EXERCISE PROMPT = Rewrite the part of the items that opens at the very start and closes with the line containing "coord(41,486)", both ends included. Keep the requests unchanged, and scale every coordinate in the answers by 2.2, rounding to whole numbers with halves rounded up.

A run of records
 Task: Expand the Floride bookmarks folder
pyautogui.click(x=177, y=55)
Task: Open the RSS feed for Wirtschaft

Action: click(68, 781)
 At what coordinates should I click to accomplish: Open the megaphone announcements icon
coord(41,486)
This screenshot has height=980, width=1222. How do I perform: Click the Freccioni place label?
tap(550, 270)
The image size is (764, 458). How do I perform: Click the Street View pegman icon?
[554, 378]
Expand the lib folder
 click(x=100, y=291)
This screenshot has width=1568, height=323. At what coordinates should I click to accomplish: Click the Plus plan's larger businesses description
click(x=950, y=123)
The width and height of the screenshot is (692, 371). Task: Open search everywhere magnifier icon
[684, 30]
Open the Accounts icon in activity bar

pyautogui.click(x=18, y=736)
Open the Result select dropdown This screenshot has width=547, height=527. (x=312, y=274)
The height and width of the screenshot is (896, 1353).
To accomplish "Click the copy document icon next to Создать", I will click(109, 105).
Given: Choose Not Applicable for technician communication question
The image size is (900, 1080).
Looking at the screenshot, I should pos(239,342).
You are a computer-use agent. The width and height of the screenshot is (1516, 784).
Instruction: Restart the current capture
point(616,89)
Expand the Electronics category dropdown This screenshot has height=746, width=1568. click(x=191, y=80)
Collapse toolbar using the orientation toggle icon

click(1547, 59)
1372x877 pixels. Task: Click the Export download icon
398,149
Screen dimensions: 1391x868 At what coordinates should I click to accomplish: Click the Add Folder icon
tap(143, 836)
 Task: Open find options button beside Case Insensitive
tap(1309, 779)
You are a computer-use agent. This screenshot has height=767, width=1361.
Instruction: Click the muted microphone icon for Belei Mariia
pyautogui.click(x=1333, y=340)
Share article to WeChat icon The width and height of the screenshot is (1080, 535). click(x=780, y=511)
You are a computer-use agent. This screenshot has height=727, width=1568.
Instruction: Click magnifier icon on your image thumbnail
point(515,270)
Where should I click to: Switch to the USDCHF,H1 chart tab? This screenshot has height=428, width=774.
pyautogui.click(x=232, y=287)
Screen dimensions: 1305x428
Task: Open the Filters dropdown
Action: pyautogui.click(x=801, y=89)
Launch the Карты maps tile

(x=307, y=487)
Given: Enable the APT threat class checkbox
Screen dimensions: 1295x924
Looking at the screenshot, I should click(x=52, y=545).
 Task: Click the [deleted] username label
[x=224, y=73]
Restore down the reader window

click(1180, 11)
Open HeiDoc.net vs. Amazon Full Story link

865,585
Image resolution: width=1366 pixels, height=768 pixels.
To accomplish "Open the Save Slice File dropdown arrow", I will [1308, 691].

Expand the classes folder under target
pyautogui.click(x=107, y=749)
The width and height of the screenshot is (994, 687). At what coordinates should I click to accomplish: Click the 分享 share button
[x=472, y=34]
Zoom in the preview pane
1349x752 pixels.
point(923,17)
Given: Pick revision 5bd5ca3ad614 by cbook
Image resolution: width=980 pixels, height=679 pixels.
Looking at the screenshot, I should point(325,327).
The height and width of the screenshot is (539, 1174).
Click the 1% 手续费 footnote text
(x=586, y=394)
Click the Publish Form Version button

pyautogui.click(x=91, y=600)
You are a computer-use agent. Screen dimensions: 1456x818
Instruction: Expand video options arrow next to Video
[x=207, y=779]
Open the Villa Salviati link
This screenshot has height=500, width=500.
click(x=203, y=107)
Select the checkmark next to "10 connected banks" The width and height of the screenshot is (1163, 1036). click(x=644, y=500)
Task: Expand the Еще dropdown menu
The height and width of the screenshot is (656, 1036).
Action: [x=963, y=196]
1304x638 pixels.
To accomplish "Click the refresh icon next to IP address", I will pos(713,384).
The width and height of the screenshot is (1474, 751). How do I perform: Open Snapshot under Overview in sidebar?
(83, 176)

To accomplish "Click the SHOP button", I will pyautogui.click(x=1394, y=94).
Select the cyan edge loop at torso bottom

ANSWER FOR THE TASK =
 Task: Expand the Floride bookmarks folder
pyautogui.click(x=389, y=121)
Task: Open the RSS feed for Wirtschaft

Action: click(150, 1718)
 At what coordinates should I click to accomplish: Open the megaphone announcements icon
coord(90,1069)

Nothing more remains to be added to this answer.